Cada um
come do que gosta.
Gostos não
se discutem.
As paixões
também não, mas isso não me impede de dizer que nunca compreendi a paixão
assolapada que o Pulido Valente desenvolveu entre gentes diversas, mais
concretamente entre jornalistas.
Eu às
voltas com os comeres iguais em todos os dias dos temos cinzentos e amargos, o
meu avô a dizer: «O menino não gosta, põe
à borda do prato».
Nunca gostei de Vasco Pulido Valente.
Numa
carta-aberta-resposta-ao-Vasco, o Eduardo Prado Coelho a escrever (Março de 1974, outro século) que é fácil
estar de acordo com as ideias de Vasco Pulido Valente «porque ele não tem
muitas».
Na resposta
o Vasco, já na condição de ex-colaborador do Cinéfilo, escreveu ao Eduardo:
«Fiquei informado de que sou parolo,
ignorante, e superficial, de que a minha esperteza excede em muito a minha
inteligência, de que os meus escritos me não dão autoridade para falar e de que
tenho poucas ideias.»
Também no Cinéfilo, já Pulido Valente polemizara
com a jornalista e escritora Maria António Palla, que o mimoseara com um «intelectual-português-valente encartado por
Lisboa e Oxford».
Em local
que agora não consigo lembrar, Pulido Valente deixou dito em entrevista: «a minha vida é uma tragédia de
oportunidades perdidas.»
Recentemente saiu um livro de conversas, gravadas pouco tempo antes de morrer, de Vasco Pulido Valente com o jornalista do Diário de Notícias João Céu e Silva – Uma Longa Viagem com Vasco Pulido Valente. Depois de outas viagens com José Saramago, Álvaro Cunhal, António Lobo Antunes, ao jornalista pareceu «que o cronista mais notável do último meio século em Portugal seria um tema adequado».
Notável cronista, considera João Céu e
Silva, corroborado pelo crítico do Expresso
Luís M. Silva.
Do muito pouco que conheço de Vasco Pulido Valente, deu para concluir que era um tipo ressabiado com o mundo, com os homens, com a extraordinária família onde calhou nascer.
Legenda: pormenor da página da revista do Expresso.
3 comentários:
E um grande "fantasista", para não lhe chamar outra coisa, Sammy.

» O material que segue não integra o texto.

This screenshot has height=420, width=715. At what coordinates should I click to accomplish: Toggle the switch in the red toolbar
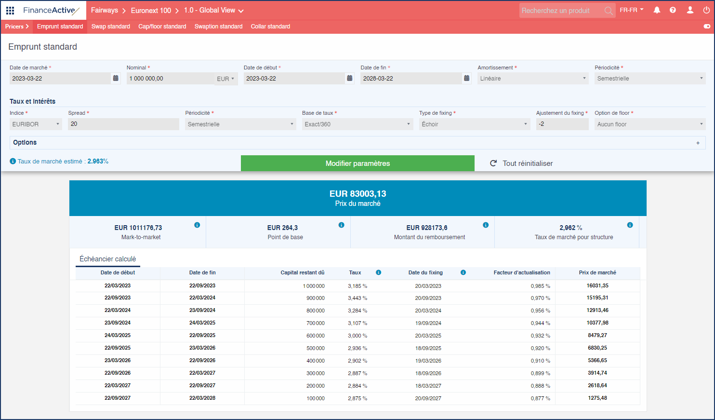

Era capaz de escrever coisas sem pés nem cabeça, colocar em causa pessoas, apenas porque lhe apetecia "circular em sentido contrário".
Não me lembro é de o ver retratar-se.
Já li todos estes livros do João Céu e Silva – "Uma Longa Viagem com..." e achei-os excelentes.
Ainda não li este do Vasco Pulido Valente, mas estou curioso e quero lê-lo, também.
Caro Luís: só se retrata quem tem valores ou quem tem ideias, como dizia o Eduardo Prado Coelho.
Este génio da banalidade, há muitos e muitos anos, teve uma coluna no suplemento literário do «Diário de Notícias» a que chamou «Os Livros da Minha Vida». Um dos livros era os «Esteiros», com capa e desenhos de Álvaro Cunhal, e conta que sua mãe, Maria Helena Pulido Valente, comprou o livro em Dezembro de 1941. Ele só o leu em 1953 ou 1954 e «aprendeu que havia «nós» e havia «eles»: os que conheciam e se importavam com Gineto e Gaitinhas, e os que não conheciam nem se importavam. Apesar de longas peregrinações, continuo a ser de «nós» e não «deles» e, à medida que envelheço, cada vez gosto menos «deles».
O episódio serve para marcar, para além de outras, as muitas razões por que não gosto do «génio» e não perceber a enorme corte de admiradores,
Num dos capítulos dos filmes de Coppola, ouve-se Corleone dizer que não se deve cuspir no prato onde se come.
Caro Seve: este tipo de livros são interessantes, boas ferramentas para conhecer os autores com quem o jornalista viaja. Apenas tenho o de José Saramago que comprei quando foi editado. Sobre Lobo Antunes e sobre Álvaro Cunhal não os comprei quando editados, já os tenho encontrado em alfarrabistas mas pedem-me este mundo e o outro e tenho passado à frente. Sobre Pulido Valente, motivos óbvios da minha parte, dado já era caríssimo.